Türk Milliyetçiliğinin yükselişini, Türkiye Cumhuriyeti’nin gelecek çağı şekillendirmek için verdiği kararlı mücadeleyi sekteye uğratmak için yola çıkan ve bu yolda içerideki ve dışarıdaki hain odakların gönüllü taşeronluğunu yapan İP’in ucundaki hanımefendi, çarşafa doladığı anahtarla kirli niyetlerinin kapısını açmayı hedeflemektedir.

  Okyanus ötesinin sözcüsü, Kandil’in paspası, HDP’nin eteğinin altına sığınmış olmak kendisine yetersiz gelmiş ki bu sefer Türk milletinin bir parçası, Türkiye Cumhuriyeti Devleti’nin herkes gibi eşit vatandaşları olan Çerkez kardeşlerimize Cumhuriyet’in ilk gününden beri asimilasyon uygulandığını iddia eden ve bu iddiasını Türkiye’nin birliğine kasteden yabancıların fonladığı bir platformda gündemde tutmaya çalışan zevatı “İnsan Haklarından Sorumlu” sıfatıyla divanına almıştır. Kendisine hayırlı olsun.

Bebek katili Apo’ya mersiyeler düzen bir başka zevat gördüğü yüksek teveccühle anahtar listedeki en yüksek oylardan birini alabilmiştir. Bu Aposever şahsın ilk açıklamasından da beter savunmasının İP’in resmî hesaplarından paylaşılmış olması partisinin politikalarının hangi boyutta olduğunu göstermesi açısından yeterlidir. Bunun üzerine İl Başkanlarının Türk Milliyetçiliğini inkâr eden sözlerinden bahis açmak beyhudedir.

Türk Milliyetçiliği kapsayıcı, bütünleştiricidir. Bu sebepledir ki Avrupa’yı, Ortadoğu’yu kasıp kavuran ırkçı, kabileci yaklaşımlar millet kavramının mimarı olan Türklerde karşılık bulmamış; Türk Milliyetçiliği, ilk günden beri dünyaya örnek teşkil eden billur bir pınar olarak kaynağındaki temizliği muhafaza etmiştir.
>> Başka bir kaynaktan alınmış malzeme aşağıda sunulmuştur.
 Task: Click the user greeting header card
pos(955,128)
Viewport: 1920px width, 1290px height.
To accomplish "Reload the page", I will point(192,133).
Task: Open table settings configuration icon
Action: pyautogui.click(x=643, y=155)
Milliyetçiliğin şuuruna erişememiş, onu geçici bir heves ve siyasi bir söylem zannedenlerin Milliyetçilik iddiaları, kuru bir çalının kayın ağacına öykünmesinden başka bir anlam ihtiva etmemektedir.

Kandil’le birleşip Milliyetçi Hareket’e saldıranların, Türk milletini parça parça ayırmak isteyenlerin, Mehmetçiğin sınırımızda sözde devlet oluşturmak hayali gören hainlerin tepesine binmesine karşı çıkanların bu necip millete sevdası söz konusu olamayacağı gibi bunlar, insanımızın ve dahi insanlığın bizatihi düşmanıdır, yeryüzüne fitne çıkarmak için gelmişlerdir.

Türk Milliyetçiliğinin zor zamanlarında ortalarda görünmeyenlerin, onun karşısında yer alanların “Milliyetçiyiz, Ülkücüyüz” söylemleri Türk Milliyetçiliğini ve Ülkücülüğü sulandırma çabalarından başka bir şey değildir. Kılıçdaroğlu’nun ve Akşener’in Türk Milliyetçisi, Ülkücü olduğu yerde Karl Marx’ın papazlık iddiası hafif kalacaktır.

Görünen tüm bu rezilliklerin yanında perde arkasındaki kirli ittifaklar da düşünüldüğünde Milliyetçi-Ülkücü Hareket’in Sayın Genel Başkanı’nın samimi çağrısının zamanlamasının ne kadar da isabetli olduğu ortadadır. Akşener’in İP’ine sarıldığı hâlde buradaki pis kokuya duyuları hissizleşmeyen, pisliğe daha çok bulaştığının farkında olan, aklı Ülkücü-Milliyetçi Hareket’te olduğu hâlde bedeni orada bulunan herkesin Liderimiz Sayın Devlet Bahçeli’nin çağrısına icabet etmesi tarihî bir zorunluluktur. Yanlışta ısrar etmek, helak olmaya koşmaktır. İnsanlık tarihi bunun acı misalleriyle doludur.

  Türk Milliyetçileri denize düşmemiştir ki yılana sarılsın, Türk Milliyetçileri çaresiz değildir ki kimin attığına bakmaksızın önüne çıkan ilk ipe tutunsun. Türk Milliyetçilerinin han otağı Milliyetçi-Ülkücü Hareket, otağın Bey’i de Bilge Liderimiz Sayın Devlet Bahçeli’dir.